§ **Extract**
- - -

If you’ve ever asked, “What’s all the fuss
about” when confronted with Restoration comedy, ask no more.
See “The Relapse,” written in 1696 by John Vanbrugh, staged with
style by Trevor Nunn, and performed by a consummate group of actors
led by Alex Jennings as Lord Foppington. At the National
Theatre’s Olivier home, within a clever set by Sue Blane that
duplicates the candle-chandeliered Restoration stage, this is
a vibrant production, pulsing with life, with song and dance,
swordplay and musketry, town and country, and ending with
a marriage masque.
“The Relapse” is Vanbrugh’s cynically comic
riposte to the morally uplifting conclusion of the
then
hit comedy “Love’s Last Shift” in which playwright Colley Cibber
worked out an ingenious combination of audience-appealing vice
with virtue, as required by the moral reform campaign of the new
administration of William and Mary. Vanbrugh couldn’t stomach
Cibber’s hypocritical ending, in which rakish hero Loveless, after
whoring, drinking, and gambling, repents and is forgiven
by his long-suffering but faithful wife, Amanda. In
six weeks Vanbrugh wrote “The Relapse,” in which Loveless (James
Purefoy), bored with good behavior, returns to his former ways.
Unlike the emerging sentimental drama, “The Relapse” is surprisingly
modern. Expressed in sophisticated, witty aphorisms that
Oscar Wilde appreciated and adapted, it cynically exposes the
hypocrisy that accepts marriage as a cover for adultery and applauds
the outrageous as long as they are wealthy.
Not only did Vanbrugh take over Cibber’s married
pair, but he also appropriated the role Cibber wrote for
himself, that of Sir Novelty Fashion, a self-indulgent, overdressed
dandy. Elevating him to the title of Lord, Vanbrugh creates one
of the most memorable comic characters of Restoration drama, Lord
Foppington, the fop of fops, and as brilliantly acted by Alex
Jennings, the centerpiece of this delightful comedy.
We first meet him as he is dressing for the
day, attended by his tailor, milliner, and wigmaker, surrounded
by mirrors (“I love to see myself all ‘round”),
complaining
that his periwig isn’t full enough on the sides, making him look
fat-cheeked, like a trumpeter. Pouting and preening, with delicious
delivery of his lines by Jennings, he asserts that the pocket
of his coat is too high; when told that its height is appropriate
for his handkerchief, he reminds them that his page carries
that article. Although this popinjay is in the House of Lords,
the audience need not fear. He outlines his day (“My life
is a perpetual stream of pleasure”) in which he abjures reading
or even thinking. At the theater, where he spends each evening,
he sits with his back to the stage, so the audience can see him.
Afterwards, he drinks himself drunk and sleeps himself sober.
Like any Restoration gallant, though
even more dressy in his bows and furbelows, he lusts after pretty
women. When he makes a play for Amanda (Imogen Stubbs) and finds
himself in a duel with Loveless, he pauses in the swordplay to
admire his opponent’s cuffs, and whimpers “my epaulet,” as it
is deftly swept from his coat. An attendant doctor notes
that his wound is barely a skin graze, but when Fopppington offers
him 500 pounds for a cure, the physician sweeps him off to his
own home. Other professions come in for satire as well,
including clergymen.

- - -

§ **Supplied data**
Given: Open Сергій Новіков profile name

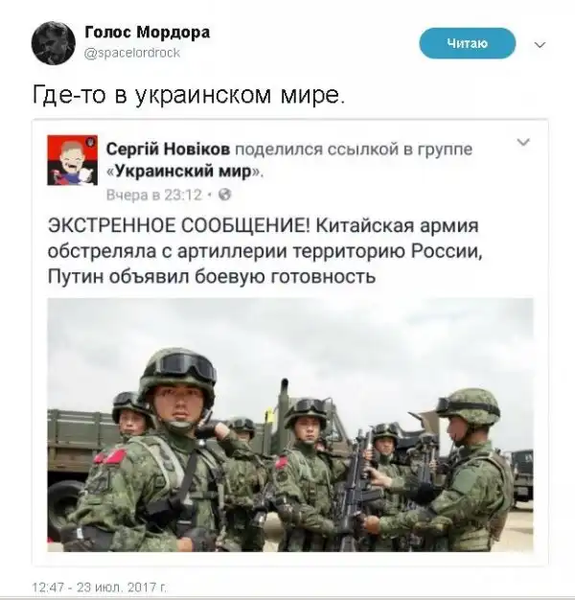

- - -

§ **Task description**
Can you repeat the passage of the theater review above from "Afterwards, he drinks" to "including clergymen.", word for word?

§ **Result below**
Afterwards, he drinks himself drunk and sleeps himself sober.
Like any Restoration gallant, though
even more dressy in his bows and furbelows, he lusts after pretty
women. When he makes a play for Amanda (Imogen Stubbs) and finds
himself in a duel with Loveless, he pauses in the swordplay to
admire his opponent’s cuffs, and whimpers “my epaulet,” as it
is deftly swept from his coat. An attendant doctor notes
that his wound is barely a skin graze, but when Fopppington offers
him 500 pounds for a cure, the physician sweeps him off to his
own home. Other professions come in for satire as well,
including clergymen.